▶ [Exercise tasks]
1) Duplicate, word for word, the part of the passage on text detection starting at "By integrating several" and ending at "a sample image.".
2) In the passage on text detection, what f-measure does the proposed system reach on the ICDAR 2011 Robust Reading Competition database?
3) Take the passage on text detection further, picking up right after its final sentence.

▶ [Passage to read]
#####

Robust Text Detection in Natural Scenes and Web Images

  

1. Abstract

     Text detection in natural scenes and web images is an important prerequisite for many content-based image analysis tasks. We propose an accurate and robust method for detecting texts in natural scene images. A fast and effective pruning algorithm is designed to extract Maximally Stable Extremal Regions (MSERs) as character candidates using the strategy of minimizing regularized variations. Character candidates are grouped into text candidates by the single-link clustering algorithm, where distance weights and clustering threshold are learned automatically by a novel self-training distance metric learning algorithm. The posterior probabilities of text candidates corresponding to non-text are estimated with a character classifier; text candidates with high non-text probabilities are eliminated and texts are identified with a text classifier. The proposed system is evaluated on the ICDAR 2011 Robust Reading Competition database; the f-measure is over 76%, much better than the state-of-the-art performance of 71%. Experiments on multilingual, street view, multi-orientation and even born-digital databases also demonstrate the effectiveness of the proposed method. Our technology won the first place of both "Text Localization in Real Scenes" and "Text Localization in Born-Digital Images (Web and Email)" in the ICDAR 2013 Robust Reading Competition.

2. Framework of Robust Text Detection System

      By integrating several improvements over traditional MSER based methods and distance metric learning techniques, we propose a new scene text detection system. The structure of the proposed system is presented in Figure 1. The figure also shows the experimental result corresponding to each stage of a sample image.

     Our robust scene text detection system mainly includes:
     1) In the character candidates extraction stage, character candidates are extracted using the MSER algorithm; most of the non-characters are reduced by the proposed MSERs pruning algorithm using the strategy of minimizing regularized variations.

#####

▶ [Supplied material]
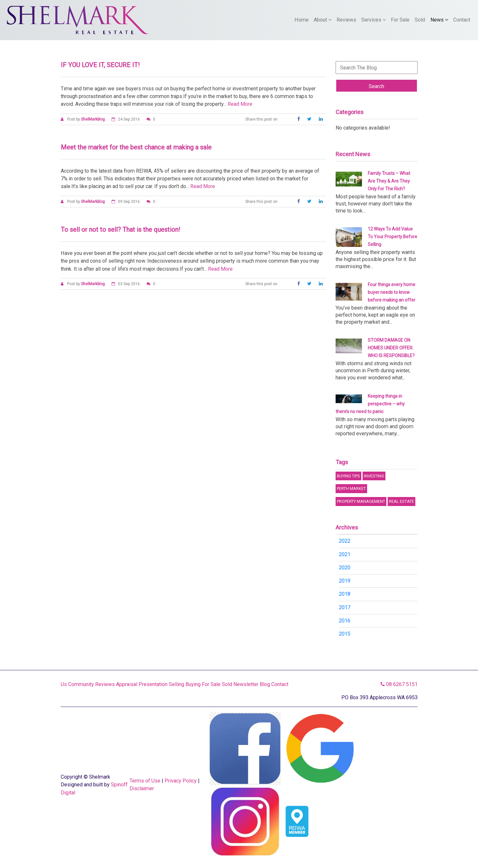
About (322, 20)
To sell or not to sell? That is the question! (120, 229)
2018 (345, 594)
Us (64, 684)
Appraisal (126, 684)
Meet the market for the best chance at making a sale (136, 147)
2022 (345, 541)
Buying (193, 684)
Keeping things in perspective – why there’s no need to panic (370, 404)
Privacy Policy (181, 781)
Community (81, 684)
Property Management (361, 501)
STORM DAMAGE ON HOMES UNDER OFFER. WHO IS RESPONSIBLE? (391, 348)
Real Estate (402, 501)
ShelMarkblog (93, 119)
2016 (345, 621)
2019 (345, 581)
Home (301, 20)
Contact (462, 20)
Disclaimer (142, 788)
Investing (374, 476)
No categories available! (363, 128)
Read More (240, 104)
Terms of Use (145, 781)
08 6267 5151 (399, 684)
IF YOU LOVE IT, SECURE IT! (100, 65)
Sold (420, 20)
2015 (345, 634)
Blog (265, 684)
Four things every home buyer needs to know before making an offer (391, 292)
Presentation (153, 684)
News (439, 20)
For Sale (400, 20)
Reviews (346, 20)
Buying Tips (348, 476)
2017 (345, 608)
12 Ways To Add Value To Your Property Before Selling (392, 237)
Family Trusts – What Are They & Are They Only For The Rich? (389, 181)
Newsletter (246, 684)
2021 (345, 554)
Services (374, 20)
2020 (345, 567)
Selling (177, 684)
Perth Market (351, 489)
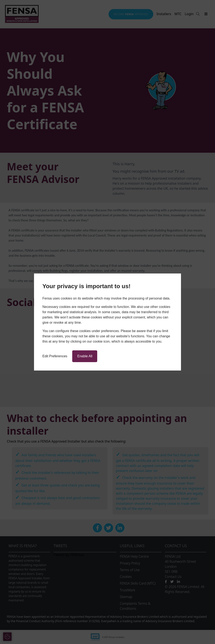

#####

▶ [Answers per task]
1)
By integrating several improvements over traditional MSER based methods and distance metric learning techniques, we propose a new scene text detection system. The structure of the proposed system is presented in Figure 1. The figure also shows the experimental result corresponding to each stage of a sample image.

2) It reaches an f-measure of over 76%.

3)
     2) In the text candidates construction stage, distance weights and threshold are learned simultaneously using the proposed metric learning algorithm; character candidates are clustered into text candidates by the single-link clustering algorithm using the learned parameters.
     3) In the text candidates elimination stage, the posterior probabilities of text candidates corresponding to non-text are measured using the character classifier and text candidates with high probabilities for non-text are removed.
     4) In the text candidates classification stage, text candidates corresponding to true text are identified by the text classifier. An AdaBoost classifier is trained to decide whether an text candidate corresponding to true text or not. As characters in the same text tend to have similar features, the uniformity of character candidates' features are used as text candidate's features to train the classifier.

Figure 1. Flowchart of the proposed system and the corresponding experimental results after each step of a sample image. Text candidates are labeled by blue bounding rectangles; character candidates identified as  characters are colored green, others red.

    Note that in order to measure the performance of the proposed system using the ICDAR 2011 competition dataset, text candidates identified as text are further partitioned into words by classifying inner character distances into character spacings and word spacings using an AdaBoost classifier. This last stage is named as word partitioning.

3. Experiment and Competition Results

      The performance of the ICDAR 2011 Robust Reading Competition dataset (Challenge 2: Reading Text in Scene Images) is presented in Table 1.  

Table 1. Performance (%) comparison of text localization algorithms for the ICDAR 2011 Robust Reading Competition dataset.

Methods Recall Precision f  Remarks
Our method 68.26 86.29 76.22  
Shi et al's method 63.1 83.3 71.8 34(2): 107-116, Pattern Recognition Letters, 2013.
Neumann and Matas's method 64.7 73.1 68.7 CVPR 2012: 3538-3545.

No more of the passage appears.